If you drive a few blocks from Barack Obama’s Chicago home, you are plunged downward into a place where hope is a mirage.
It is a world of few good breaks and few good jobs.
This sprawling area on Chicago’s South Side has the nation’s second-highest unemployment rate. It was 23.2 percent in 2008. If you keep going west, then you hit Austin, the community with the nation’s seventh highest unemployment rate last year.
Lou Ransom, editor of the Chicago Defender, Chicago’s historic black newspaper, wrote a powerful column the other day about meeting the jobless on the streets of South Side and West Side Chicago. He wrote:
No, these folks aren’t going to work. Nobody is going to hire them. They have no skills. They have a poor work history. They have drug problems or health problems or just 99 other problems. Some of them have been out of work so long they can’t remember their last paycheck. So they do day work for a few dollars, something to get them through the day.
But Chicago doesn’t have the edge on jobless communities. Detroit does.
Figures put together recently by the Chicago Reporter from government statistics show that four of the nation’s 10 neighborhoods with the highest unemployment rates were located in Detroit.
The other cities containing communities with the leading jobless rates were Cleveland, St. Louis, Toledo and Atlanta.
Beyond their heart-breaking joblessness, what also links most of these communities is that most of their residents are black. The fact that black unemployment remains entrenched and enormous as compared to white society is nothing new.
But what’s different today is the lethal mixture of the nation’s economic collapse, with all the forces that have been wearing away at low income black workers: the disappearance of good-paying factory jobs, the shrinkage of factory jobs all together, and the creation of tiers of dead-end low-wage jobs with no benefits, no insurance, and no escape hatch from poverty.
The result is what we find in Chicago’s South Side and across Detroit – low-income black communities where joblessness has hardened and where the poor stand day after day with their faces stand pressed up against invisible walls that separate them from everyone else who has a foot up the economic ladder: black and white and yellow and brown.
What do we do?
We don’t kickstart the old poverty programs because times have changed. Today, the jobless need skills before jobs. Skills for jobs in the cities and not in far distant suburbs that they cannot reach. They need these skills in school while they are growing up in neighborhoods where jobs are a fantasy.
They need support for their families so they can get the training and the skills. And their families need income support so they do not fall apart when their luck runs out. These people need someone to pay their medical bills when they get hurt on the job, if they have one, or when they simply collapse because of all that has put them down.

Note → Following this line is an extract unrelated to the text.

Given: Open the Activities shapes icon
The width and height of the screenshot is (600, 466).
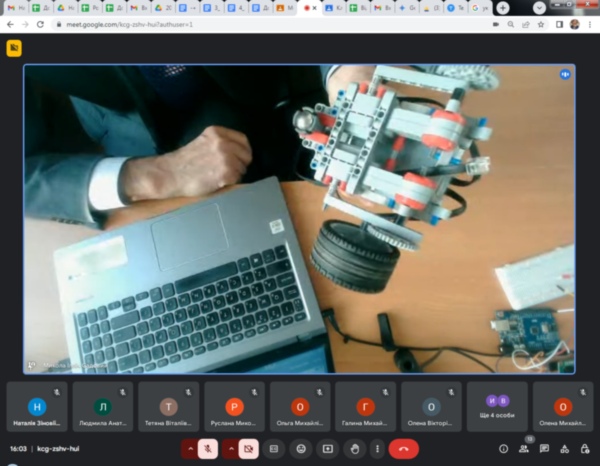Looking at the screenshot, I should tap(564, 449).
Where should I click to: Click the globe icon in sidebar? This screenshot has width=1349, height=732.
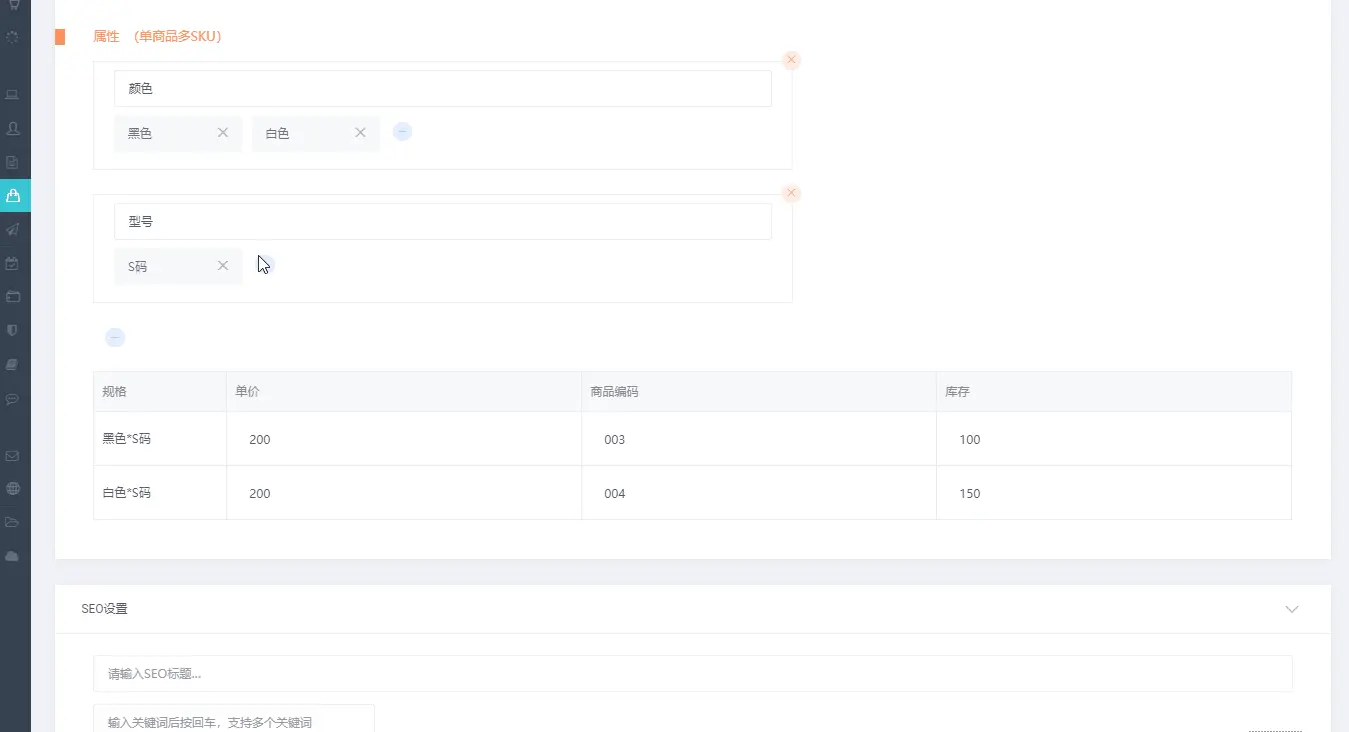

In one way or another, the Obama administration has been talking about these kinds of solutions, though you can hardly hear the talk amid all the hollering about so much else.
But if we don’t pay attention now and raise the talk to a higher level, these street corners — not far from where the Obamas live — are going to overflow even more with the people Lou Ransom saw the other day. And hope isn’t going to be the song they will be singing.
Stephen Franklin is a former labor and workplace reporter for the Chicago Tribune, was until recently the ethnic media project director with Public Narrative in Chicago. He is the author of Three Strikes: Labor’s Heartland Losses and What They Mean for Working Americans (2002), and has reported throughout the United States and the Middle East.